Ultrafast Charge Separation Induced by a Uniform Field in Graphene Nanoribbons

TL;DR

This paper demonstrates that uniform laser pulses can induce ultrafast, highly localized charge separation in graphene nanoribbons due to their unique topological electronic structure, enabling potential petahertz switching applications.

Contribution

It reveals a novel effect where uniform light induces localized excitations in GNRs, leveraging their topological properties, with detailed simulations supporting the findings.

Findings

Localized excitations occur within femtoseconds.

Uniform laser pulses can induce charge separation in GNRs.

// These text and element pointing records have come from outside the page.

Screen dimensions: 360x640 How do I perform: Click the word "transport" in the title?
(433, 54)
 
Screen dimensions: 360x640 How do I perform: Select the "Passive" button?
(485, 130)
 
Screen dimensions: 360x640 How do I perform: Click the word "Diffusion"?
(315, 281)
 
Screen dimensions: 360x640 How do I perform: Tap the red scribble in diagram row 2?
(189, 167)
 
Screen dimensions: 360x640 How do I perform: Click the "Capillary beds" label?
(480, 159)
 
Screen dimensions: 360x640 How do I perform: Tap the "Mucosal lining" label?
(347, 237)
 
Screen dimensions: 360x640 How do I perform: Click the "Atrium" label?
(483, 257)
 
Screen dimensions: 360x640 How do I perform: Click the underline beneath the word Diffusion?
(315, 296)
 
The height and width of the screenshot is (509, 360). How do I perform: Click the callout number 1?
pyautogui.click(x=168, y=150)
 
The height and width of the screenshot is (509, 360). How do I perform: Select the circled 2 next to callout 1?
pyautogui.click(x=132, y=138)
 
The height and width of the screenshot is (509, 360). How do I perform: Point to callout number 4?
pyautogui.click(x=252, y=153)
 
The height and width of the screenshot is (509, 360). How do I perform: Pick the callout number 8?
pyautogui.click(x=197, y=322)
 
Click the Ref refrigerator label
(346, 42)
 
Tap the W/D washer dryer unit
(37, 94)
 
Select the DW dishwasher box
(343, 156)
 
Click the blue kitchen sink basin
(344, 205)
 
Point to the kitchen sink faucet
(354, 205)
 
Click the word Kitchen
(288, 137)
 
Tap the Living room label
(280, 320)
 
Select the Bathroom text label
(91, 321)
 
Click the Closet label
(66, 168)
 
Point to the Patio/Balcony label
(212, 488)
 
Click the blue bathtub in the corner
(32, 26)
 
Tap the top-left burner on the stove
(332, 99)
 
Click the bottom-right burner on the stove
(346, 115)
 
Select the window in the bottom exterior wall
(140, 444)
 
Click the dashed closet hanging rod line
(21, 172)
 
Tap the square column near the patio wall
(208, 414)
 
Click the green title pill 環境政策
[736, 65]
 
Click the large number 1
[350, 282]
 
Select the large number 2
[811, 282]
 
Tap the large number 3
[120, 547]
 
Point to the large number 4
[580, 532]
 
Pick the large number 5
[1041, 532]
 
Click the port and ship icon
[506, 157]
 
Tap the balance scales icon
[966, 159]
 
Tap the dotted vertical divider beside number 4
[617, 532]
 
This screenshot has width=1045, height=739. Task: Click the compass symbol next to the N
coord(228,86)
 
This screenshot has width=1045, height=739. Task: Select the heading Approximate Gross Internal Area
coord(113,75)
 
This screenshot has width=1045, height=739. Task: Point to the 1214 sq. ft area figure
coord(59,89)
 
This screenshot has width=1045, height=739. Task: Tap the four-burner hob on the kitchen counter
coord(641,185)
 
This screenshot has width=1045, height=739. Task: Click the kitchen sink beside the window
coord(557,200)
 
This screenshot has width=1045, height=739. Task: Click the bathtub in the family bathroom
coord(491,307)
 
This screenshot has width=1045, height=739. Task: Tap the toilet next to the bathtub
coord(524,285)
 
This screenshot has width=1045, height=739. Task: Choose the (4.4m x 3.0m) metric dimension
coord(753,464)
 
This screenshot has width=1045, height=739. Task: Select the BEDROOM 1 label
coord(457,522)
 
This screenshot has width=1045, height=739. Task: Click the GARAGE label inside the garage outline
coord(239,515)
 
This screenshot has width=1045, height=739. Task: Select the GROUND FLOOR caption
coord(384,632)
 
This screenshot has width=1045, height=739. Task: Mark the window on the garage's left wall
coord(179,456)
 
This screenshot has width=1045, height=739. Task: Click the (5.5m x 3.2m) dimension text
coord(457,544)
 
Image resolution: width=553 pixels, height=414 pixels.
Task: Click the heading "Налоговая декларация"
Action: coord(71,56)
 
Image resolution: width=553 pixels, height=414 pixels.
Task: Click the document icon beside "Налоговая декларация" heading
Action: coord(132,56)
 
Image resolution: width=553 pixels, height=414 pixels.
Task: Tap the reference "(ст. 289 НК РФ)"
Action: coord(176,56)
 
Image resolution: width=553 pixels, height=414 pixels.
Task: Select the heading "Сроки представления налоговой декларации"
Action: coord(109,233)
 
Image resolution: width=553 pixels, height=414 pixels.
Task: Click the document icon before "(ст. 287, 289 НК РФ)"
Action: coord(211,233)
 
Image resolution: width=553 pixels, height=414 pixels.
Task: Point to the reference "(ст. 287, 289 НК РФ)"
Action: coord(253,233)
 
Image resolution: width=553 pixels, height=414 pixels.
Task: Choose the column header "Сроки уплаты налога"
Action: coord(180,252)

Topological electronic structure enables this effect.

Abstract

When heteronuclear molecules are illuminated by light of spatially uniform intensity, electronic excitations may, nevertheless, be restricted to parts of the system, depending on the absorption properties of its constituents. Here, we show that this effect is observed also in homogenous carbon based systems, such as graphene nanoribbons (GNRs): a spatially uniform laser pulse can create strongly localized carrier excitations, including excitons, on the sub-nanometer scale within a few femtoseconds. The origin of this effect is the unusual topological-based electronic structure of the GNRs. This opens new avenues for nanoelectronics and brings petahertz switching within reach. Using nonequilibrium Green functions simulations we demonstrate this effect by exciting small GNR heterostructures of suitable geometry with a laser pulse with carefully chosen photon energy, polarization, and carrier-envelope phase.